◆ What is being asked
What follows is a block of records; reproduce all of it verbatim.

◆ Data shown
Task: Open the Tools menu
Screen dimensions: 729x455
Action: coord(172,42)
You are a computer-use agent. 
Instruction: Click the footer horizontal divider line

◆ Exercise result
Task: Open the Tools menu
Screen dimensions: 729x455
Action: coord(172,42)
You are a computer-use agent. 
Instruction: Click the footer horizontal divider line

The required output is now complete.